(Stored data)

+ + + +

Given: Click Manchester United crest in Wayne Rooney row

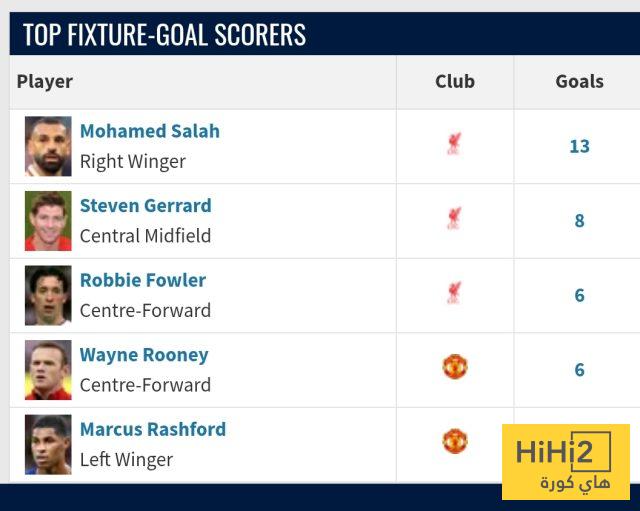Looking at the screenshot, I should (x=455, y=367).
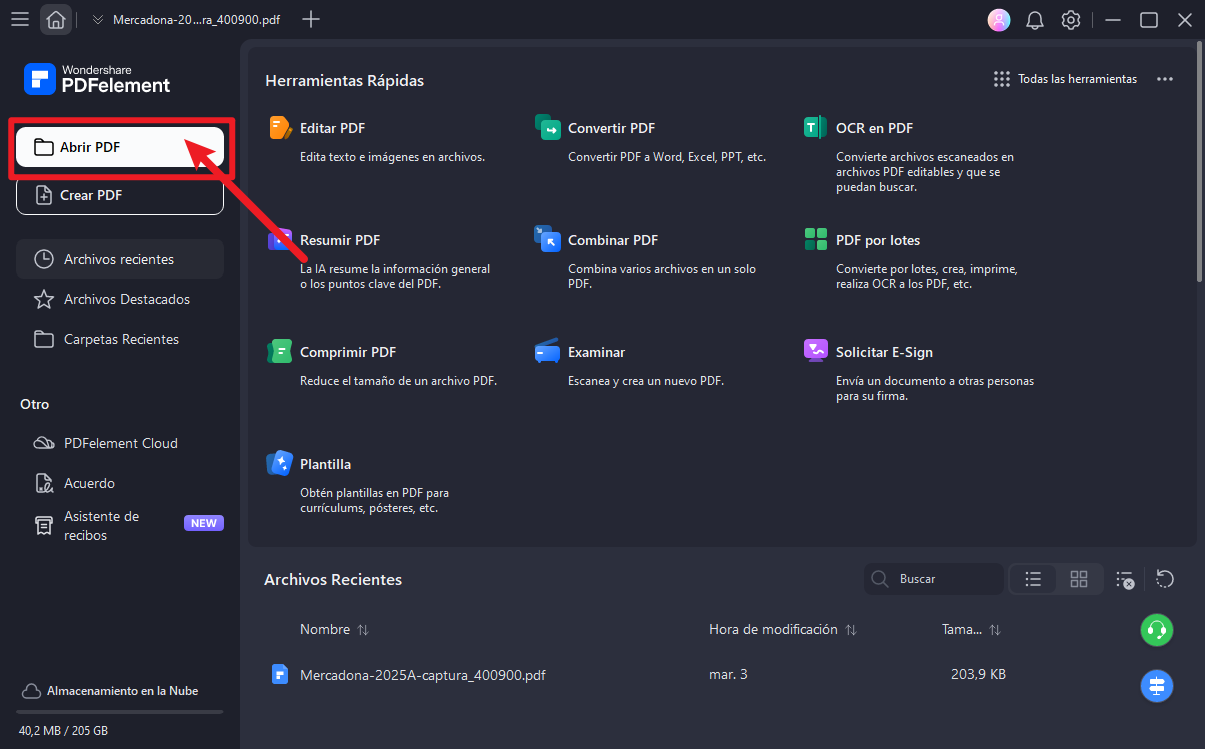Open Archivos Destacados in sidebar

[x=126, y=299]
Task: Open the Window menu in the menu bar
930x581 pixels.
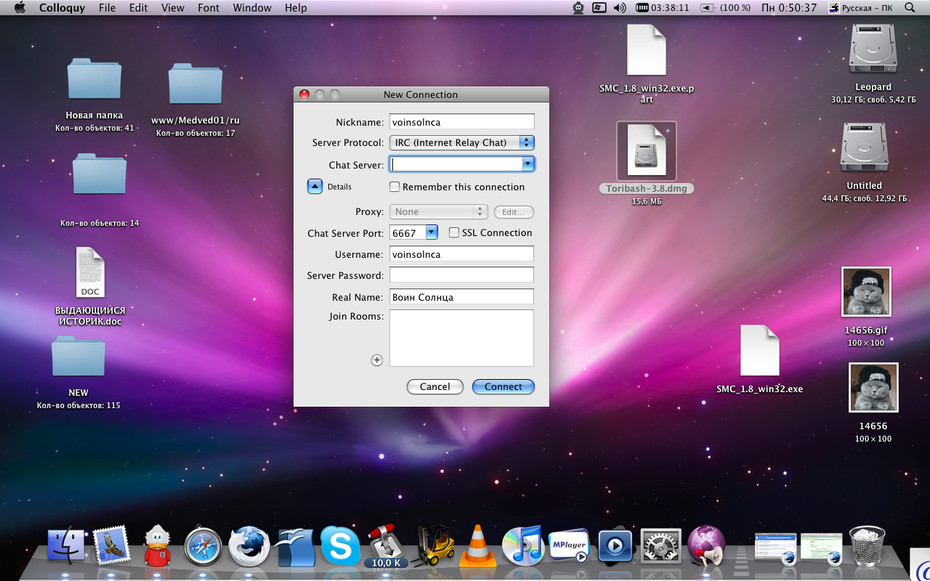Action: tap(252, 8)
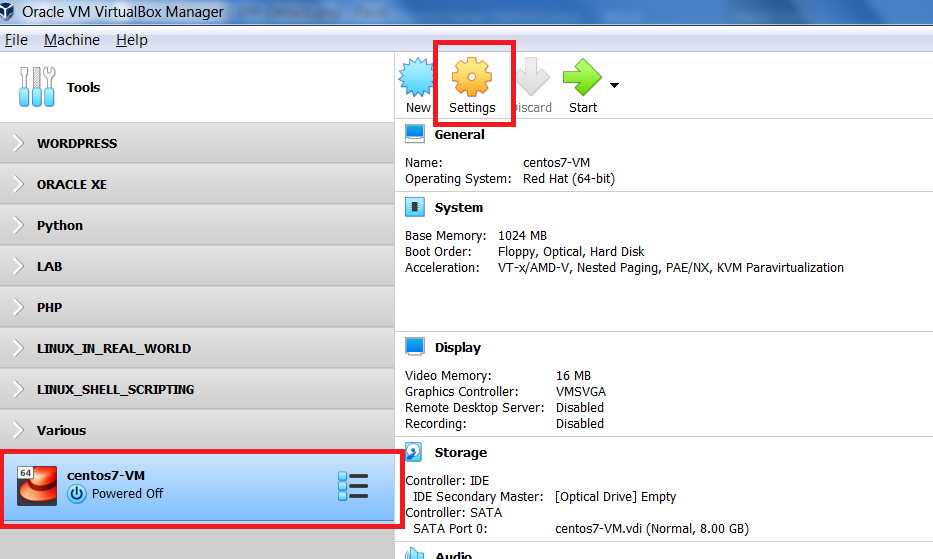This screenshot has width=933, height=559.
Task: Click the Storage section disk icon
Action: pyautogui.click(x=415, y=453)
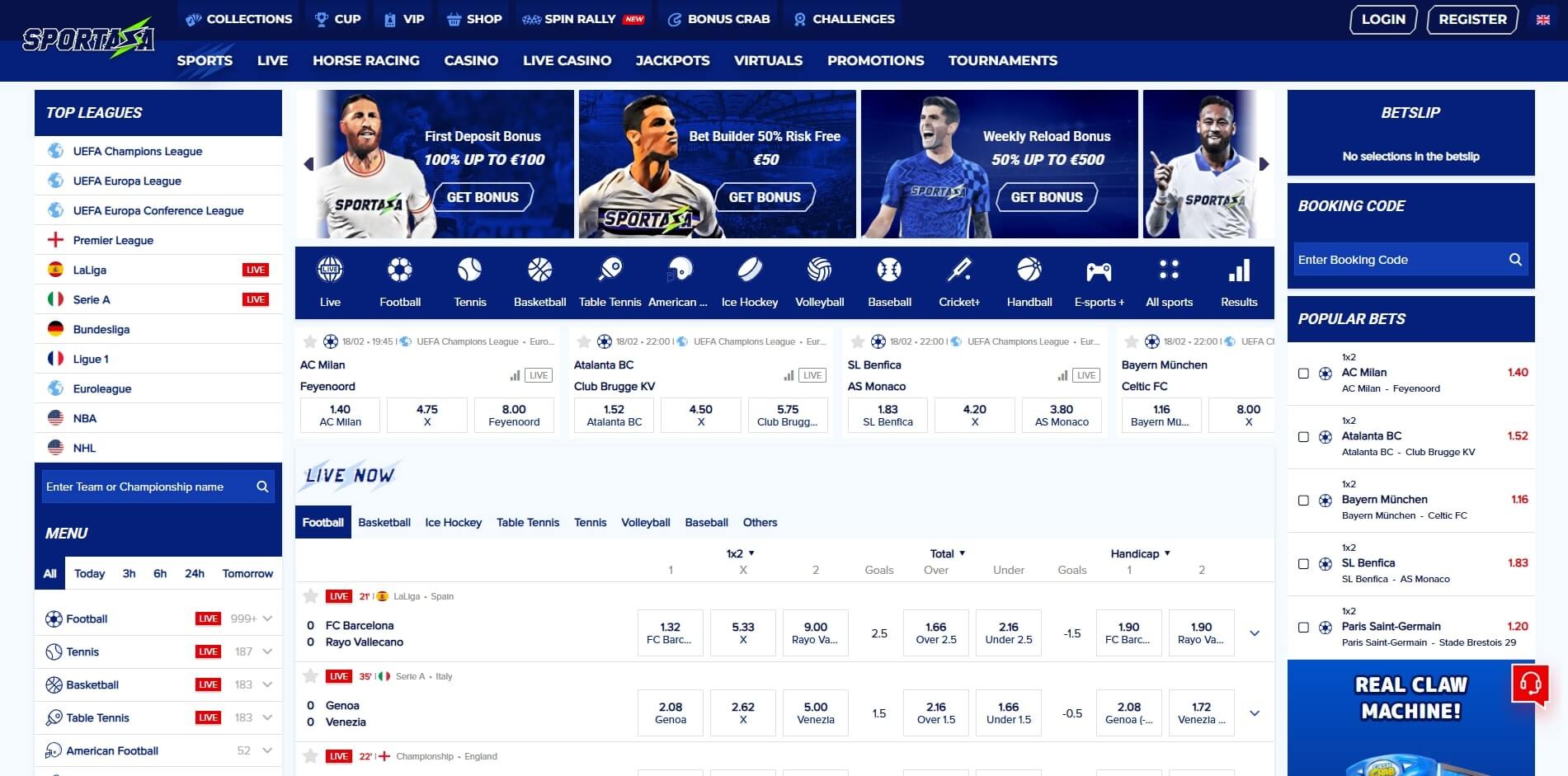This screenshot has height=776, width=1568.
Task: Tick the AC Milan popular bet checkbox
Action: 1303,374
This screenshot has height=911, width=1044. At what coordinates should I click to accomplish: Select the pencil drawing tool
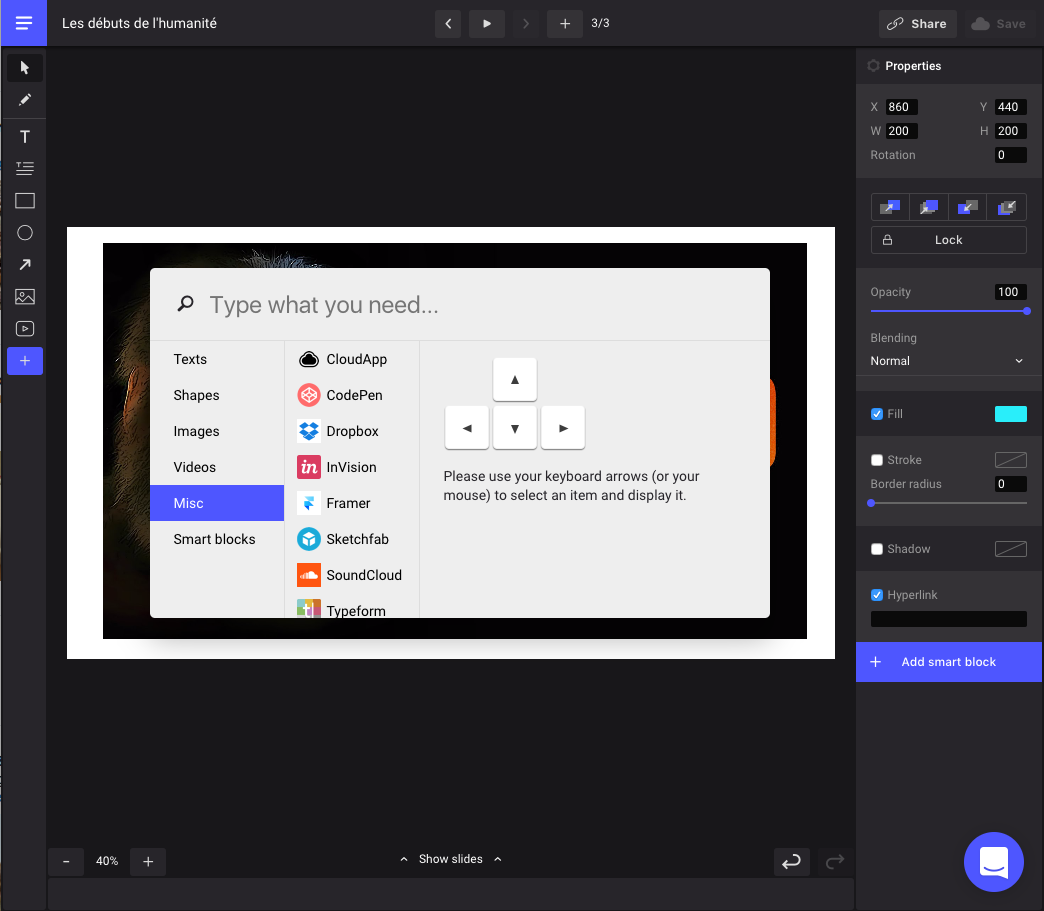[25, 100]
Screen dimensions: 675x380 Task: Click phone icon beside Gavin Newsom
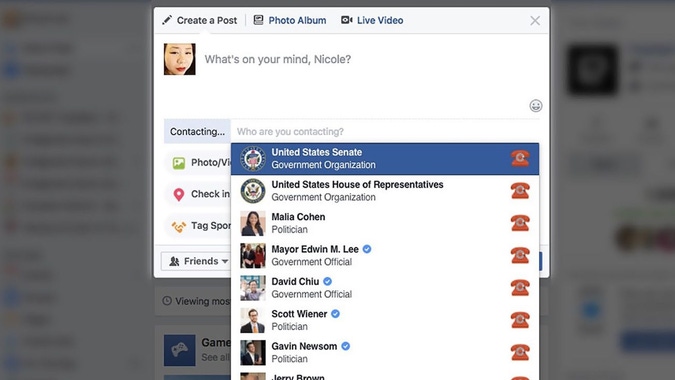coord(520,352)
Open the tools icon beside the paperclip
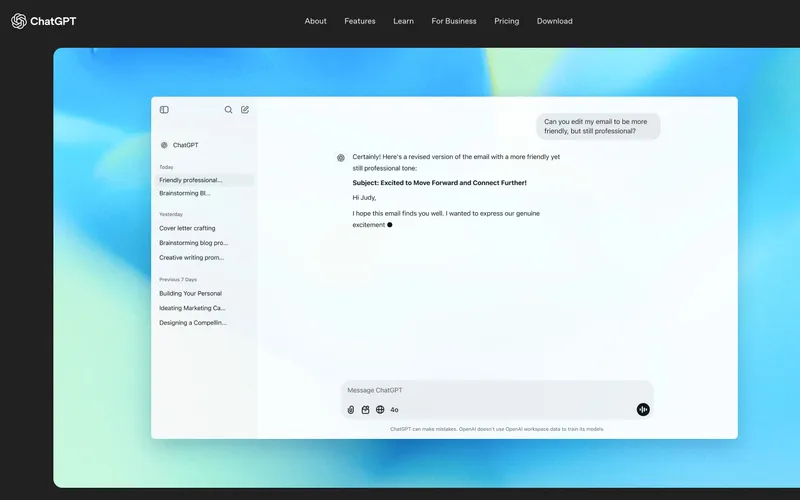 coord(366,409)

+ + + +

#### THE TASK:
Return every entry above word for word, leaving pictures out.

#### RESPONSE:
Given: Click Manchester United crest in Wayne Rooney row

Looking at the screenshot, I should (x=455, y=367).
Open Archivos Destacados in sidebar

[x=126, y=299]
Task: Open the Window menu in the menu bar
930x581 pixels.
Action: tap(252, 8)
This screenshot has width=933, height=559.
Task: Click the Storage section disk icon
Action: pyautogui.click(x=415, y=453)
This screenshot has height=776, width=1568.
Task: Tick the AC Milan popular bet checkbox
Action: 1303,374
This screenshot has height=911, width=1044. At what coordinates should I click to accomplish: Select the pencil drawing tool
[25, 100]
Screen dimensions: 675x380 Task: Click phone icon beside Gavin Newsom
coord(520,352)
Open the tools icon beside the paperclip
 coord(366,409)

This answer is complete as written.